Dengan diksi dan gaya bahasa itu pula saya bisa menciptakan semestaku sendiri. Menulis adalah tempatku berimajinasi semauku, menciptakan planet-planet baru, tokoh baru, dan benda-benda yang belum pernah aku temui sebelumnya ke dalam ceritaku. Menulis adalah permainan imajinasi yang sangat mirip dengan simulasi kehidupan, dan Aku seakan menjadi pencipta kehidupan dalam semesta yang satu itu.

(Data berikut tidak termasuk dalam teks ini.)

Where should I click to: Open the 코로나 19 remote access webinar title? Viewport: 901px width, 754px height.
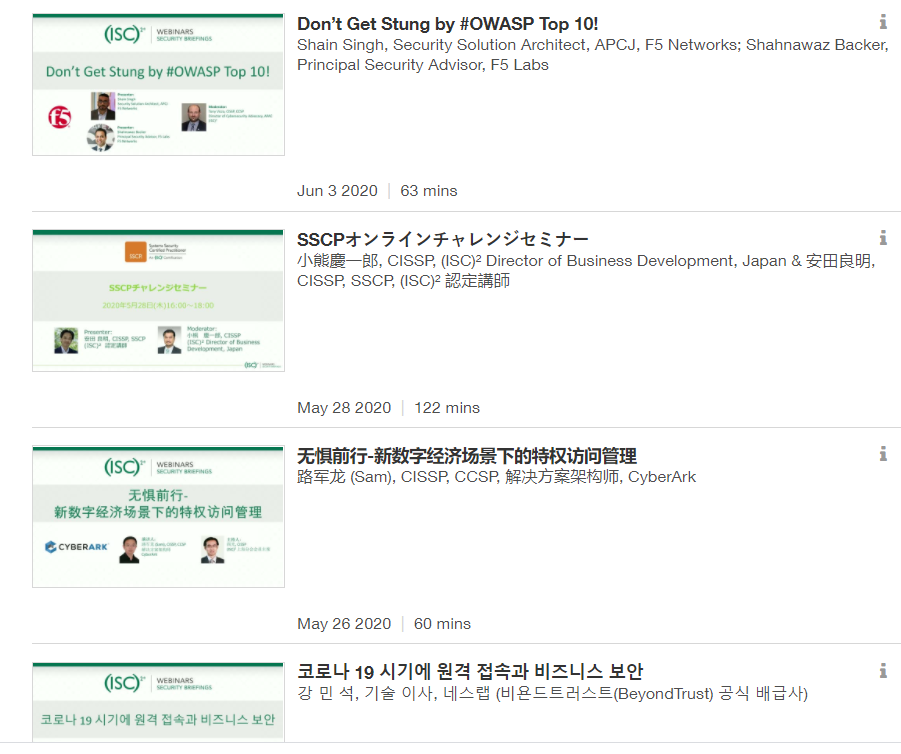470,671
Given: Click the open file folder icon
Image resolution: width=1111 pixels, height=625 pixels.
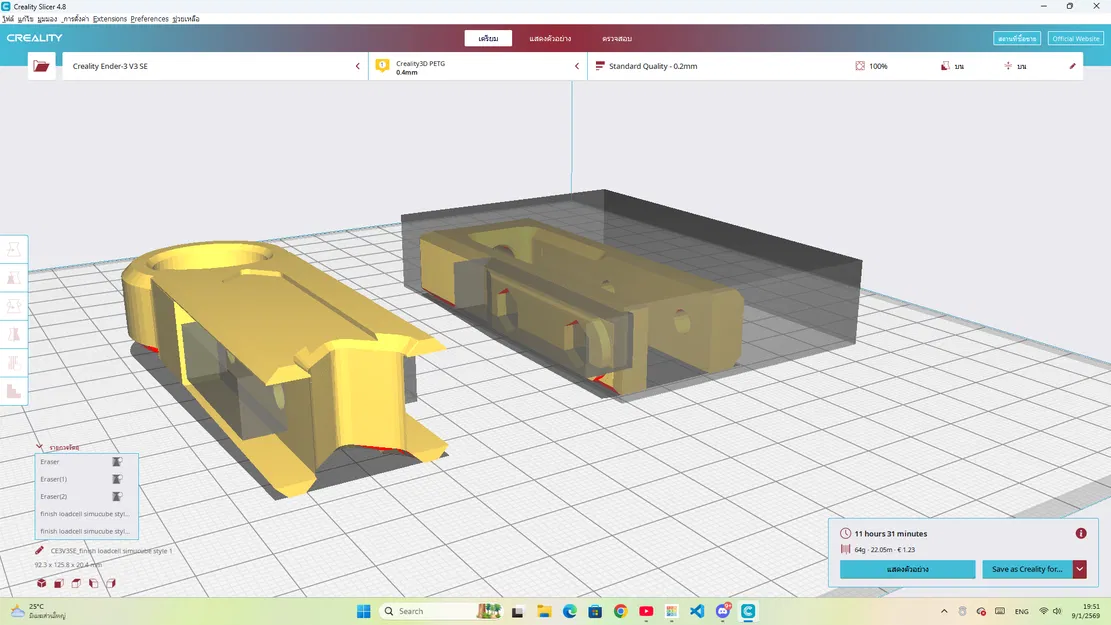Looking at the screenshot, I should point(41,66).
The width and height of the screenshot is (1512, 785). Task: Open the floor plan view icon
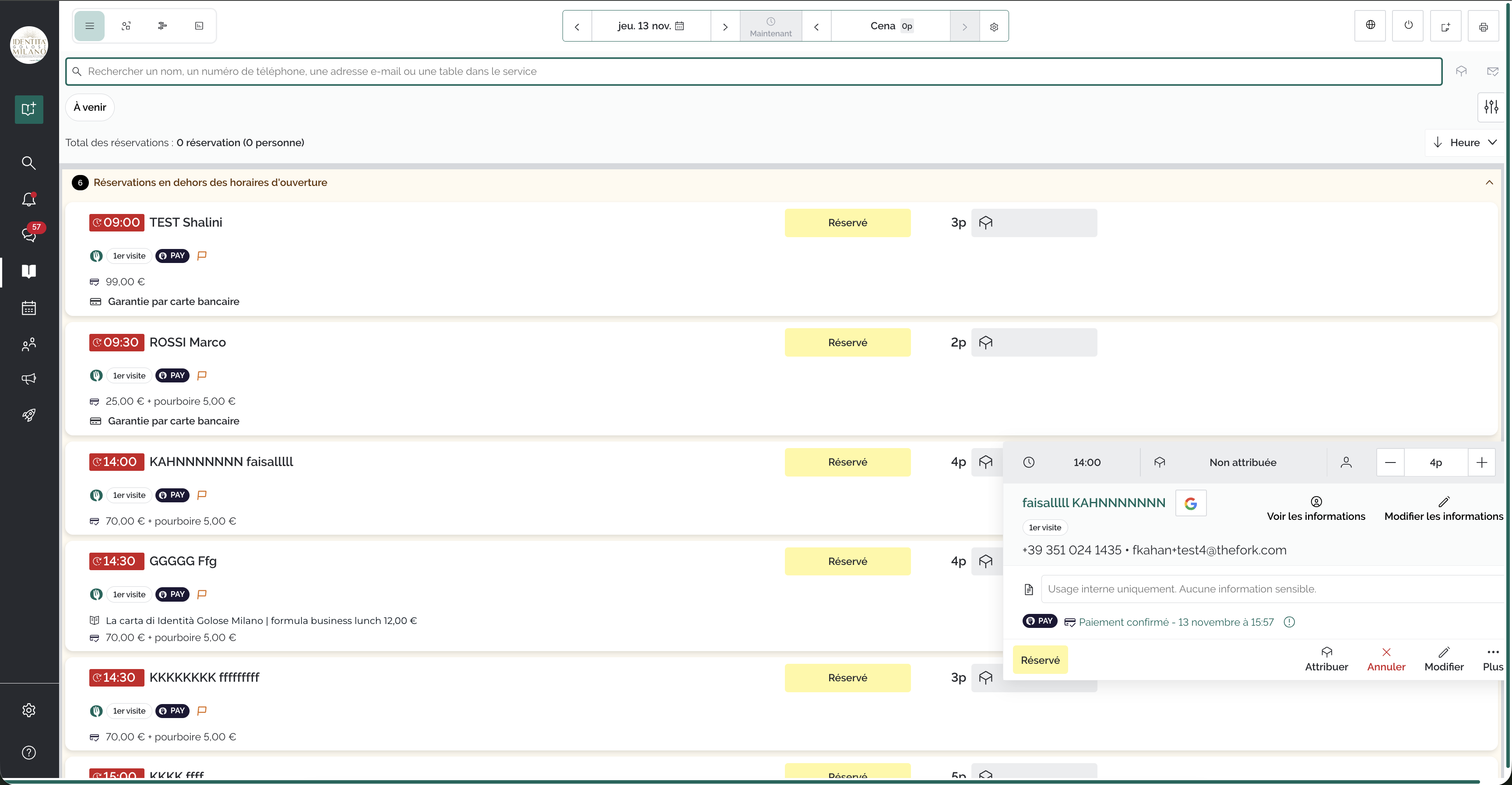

Setelah menciptakan semesta baru itu harapanku cuma satu agar nantinya jadi karya bukan kaya. Dulu aku membayangkan bahwa dengan menjadi penulis aku akan jadi kaya tanpa harus bekerja keras. Bagaimana tidak, hanya dengan duduk di depan komputer, menggelitikkan jari di atas papan keyboard lantas menyetorkannya ke penerbit setelah itu kita tinggal menunggu guyuran royaliti membanjiri rekening kita.
Enak bukan?
Hahaha, padahal untuk menelurkan satu karya saja sudah menjadi pekerjaan yang amat melelahkan, kita terlebih dahulu harus bersemedi berbulan-bulan di depan komputer. Apalagi sampai ingin bermimpi seperti Andrea Hirata yang rekeningnya benar-benar banjir dengan royaliti.
Dan bagi diriku yang sekarang, hanya cukup berkarya dan berharap membawa manfaat bagi pembacanya.
Ngomongin penulis aku jadi ingat penulis tere liye dan salah satu karyanya. Novel yang pertama kali aku baca. Novel itu adalah daun yang jatuh tak pernah membenci angin. Dari sebuah novel tipis yang menyelipkan pesan tentang keikhlasan dan ketulusan bahwa cinta tak selamanya disimbolkan dengan kepemilikan. Dari sana saya mulai penasaran dengan sosok Tere liye mulai mebaca satu persatu novelnya. Dan saya mulai mencoba membiasakan menulis pesan dari buku yang selesai saya baca sampai sekarang ini.
Satu pesan untuk kalian yang membaca tulisan ini. Menulis bukan hanya sekedar mencoretkan rasa dalam aksara melainkan sebuah perjalanan panjang yang tak ada ujungnya. Karena menulis adalah ruang berkarya, ruang menciptakan semesta dan ruang untuk hidup selamanya.
"Yang fana adalah waktu tulisan kita abadi," kataku.
Menulis adalah perjalana meniti tangga demi tangga kehidupan yang aku yakin suatu saat pasti akan aku temukan ujung tangga itu, entah kapan suatu saat itu.
Terima kasih @ruang_nulis telah membantuku untuk selalu konsisten dalam berkarya.
dan terima kasih kepada kalian semua yang telah membaca tulisan jelek ini.
Entahlah, aku hanya berkarya dan kau yang menialinya.
***
Penulis ini bernama Imam Mawardi. Lahir di Desa lembor. Salah satu desa di Kota Lamongan, Jawa Timur. Saya lahir tanggal 26 Juli 2002. Saat ini saya menjadi menjadi mahasiswa (semester 1) baru di UIN Walisongo Semarang prodi Studi Agama Agama.
"Menulislah karena suatu saat tulisanmu akan dibaca."